▶ _GIVEN PASSAGE_

The opinion of the court was delivered by: GAGLIARDI
Defendant Joseph LaCruz is charged with violations of the federal narcotics laws. Count One of the indictment charges defendant with conspiracy to distribute, and to possess with intent to distribute, unknown quantities of an unnamed Schedule II narcotic drug in violation of 21 U.S.C. § 846. Count Two charges him with possession with intent to distribute three ounces of cocaine, a Schedule II drug, in violation of 21 U.S.C. §§ 812, 841(a)(1), and 841(b)(1)(A). Defendant has made several pre-trial motions including, inter alia, an application for an order dismissing the indictment pursuant to the Speedy Trial Act of 1974, 18 U.S.C. §§ 3161-74, and the Southern District of New York Plan for Prompt Disposition of Criminal Cases ("Southern District Plan" or "the Plan"). For the reasons set forth below, the motion to dismiss the indictment is granted.
LaCruz was arrested on March 7, 1977 and arraigned before a magistrate on March 8, 1977 on a complaint charging him with the distribution, and possession with intent to distribute, of 1/8 kilogram of cocaine. Defendant, who was represented by counsel at the arraignment, was released on bail. The magistrate set April 4, 1977 as the date for the preliminary hearing.
The preliminary hearing was never held. The Assistant United States Attorney, in her supplemental affidavit in opposition to defendant's instant motion, states that at the time of the arrest, the United States Attorney was in the midst of lengthy discussions with Sterling Johnson, Jr., the Special Narcotics Prosecutor for the City of New York, concerning which of the two offices was to be primarily responsible for the prosecution of street-level narcotics cases. By letter dated March 22, 1977, the United States Attorney declined federal prosecution of the defendant and an alleged co-conspirator Paul Bagala in favor of action by the Special Narcotics Prosecutor's office and forwarded defendant's case file to that office. By letter dated March 28, 1977, however, Mr. Johnson declined prosecution as well. Inadvertently, his office retained the case file.
The Government's attention then shifted to Bagala, who had been arrested with LaCruz and had begun cooperating with the Government on the prosecution of other violations of the narcotics laws. The LaCruz file was finally located in the Special Narcotics Prosecutor's office in August, 1977. The present indictment, 77 Cr. 654, including both the conspiracy and possession charges, was filed on September 2, 1977, and LaCruz, appearing without counsel, was arraigned on it on September 8, 1977. The Legal Aid Society was assigned to represent the defendant four days later. At a pre-trial conference on September 23, 1977, the Government indicated its readiness to proceed to trial, although to date no notice of readiness has actually been filed with the court. Defendant subsequently discharged his Legal Aid Society counsel and retained his present counsel on September 29, 1977. The instant motions were filed soon thereafter.

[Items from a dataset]
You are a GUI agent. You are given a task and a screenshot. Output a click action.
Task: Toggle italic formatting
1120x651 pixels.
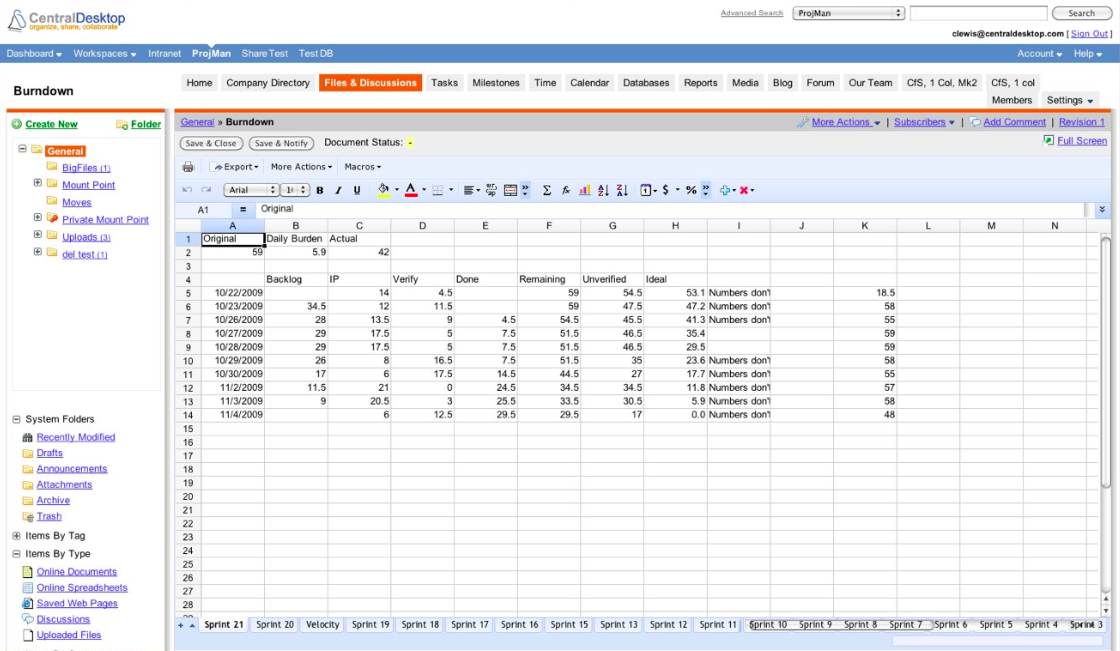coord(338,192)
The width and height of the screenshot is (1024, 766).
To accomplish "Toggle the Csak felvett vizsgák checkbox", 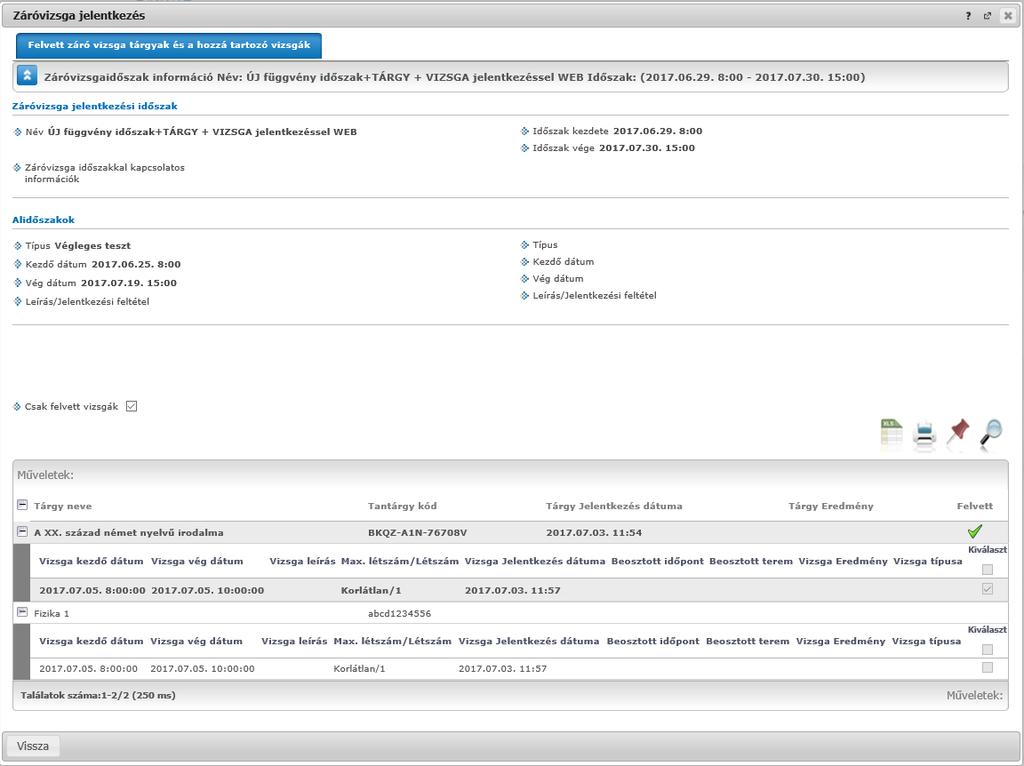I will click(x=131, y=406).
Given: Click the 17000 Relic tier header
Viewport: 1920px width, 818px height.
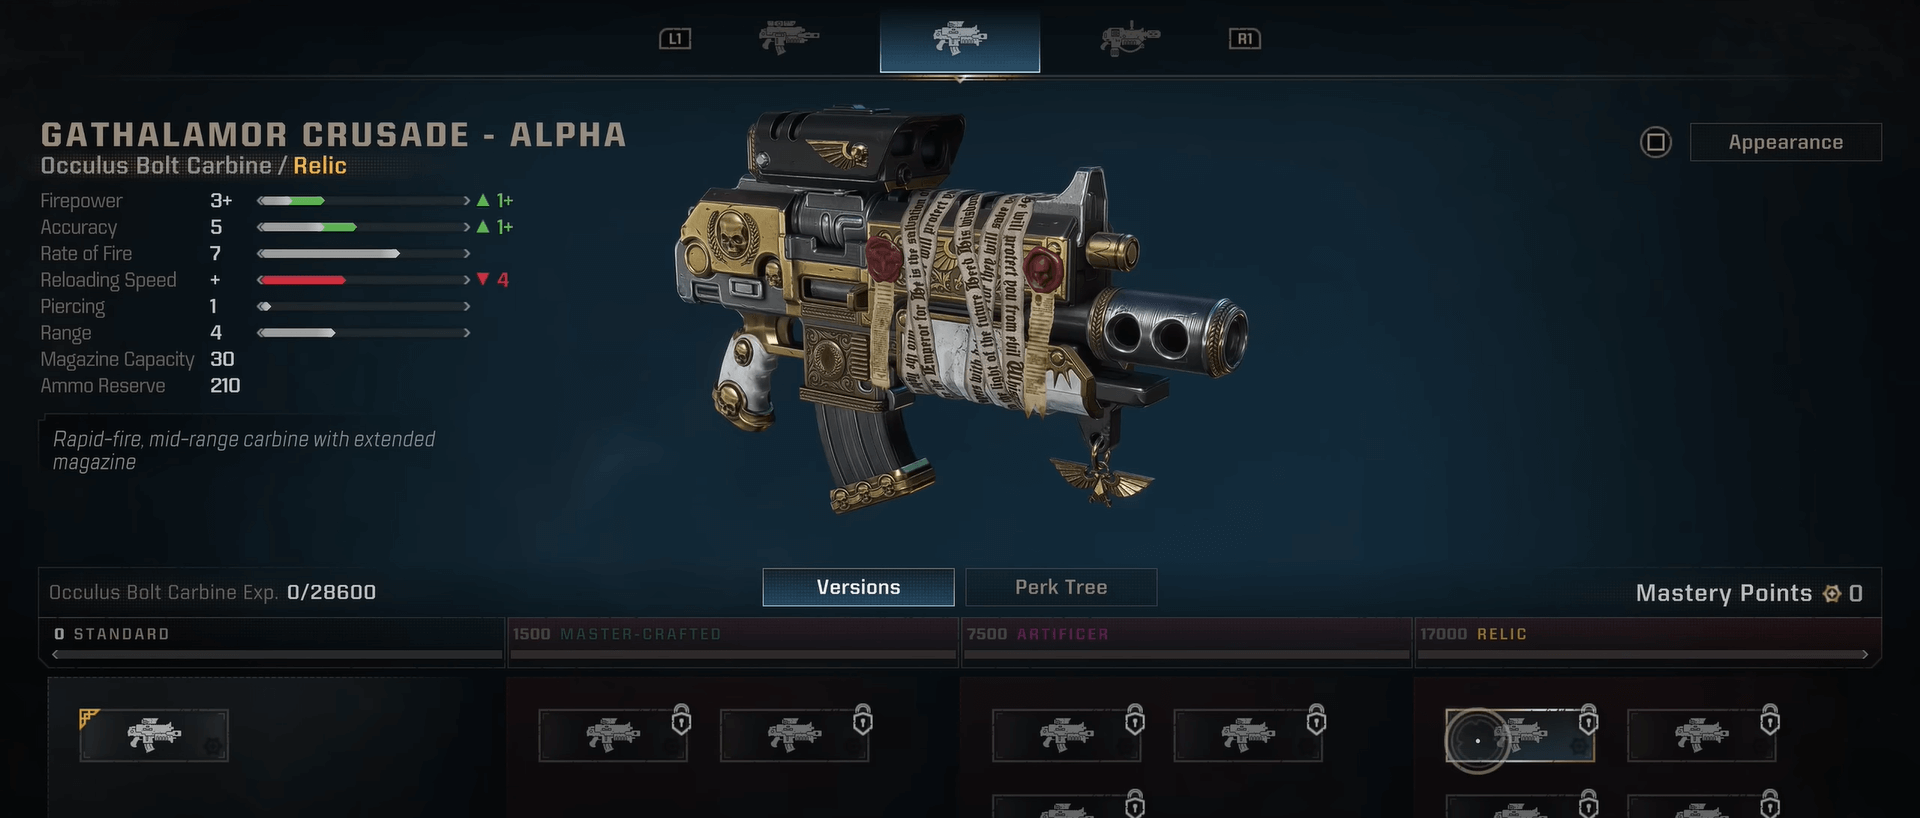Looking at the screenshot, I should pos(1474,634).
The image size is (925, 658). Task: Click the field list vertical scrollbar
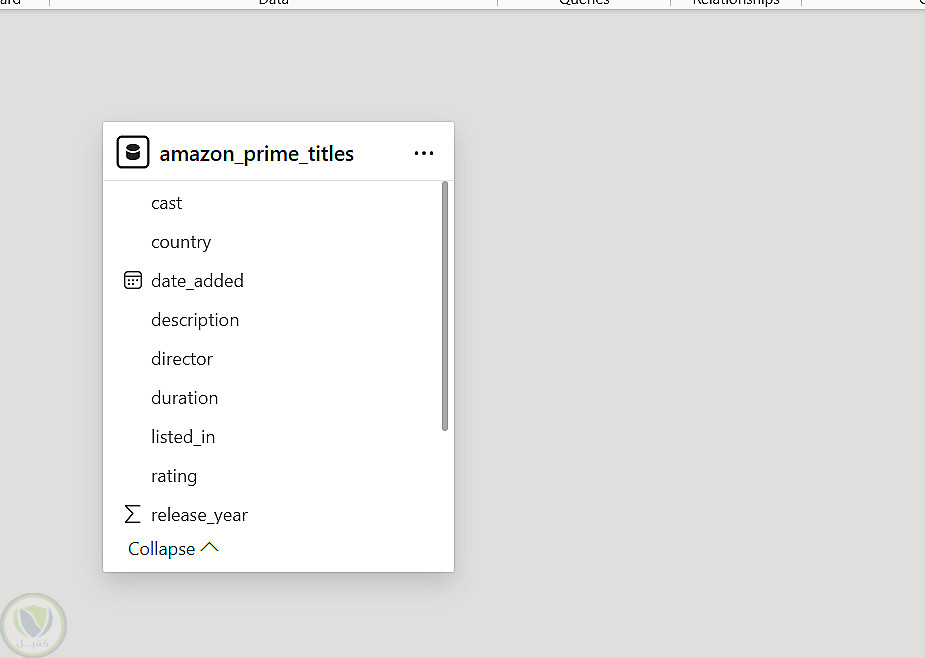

▶ _AIM OF THE TASK_
Answer the following from the court opinion above:
(a) On what date was LaCruz arrested?
(b) Which office inadvertently retained the defendant's case file?
(c) On what date was the present indictment, 77 Cr. 654, filed?

▶ _RESPONSE TO THE TASK_
(a) March 7, 1977
(b) The Special Narcotics Prosecutor's office
(c) September 2, 1977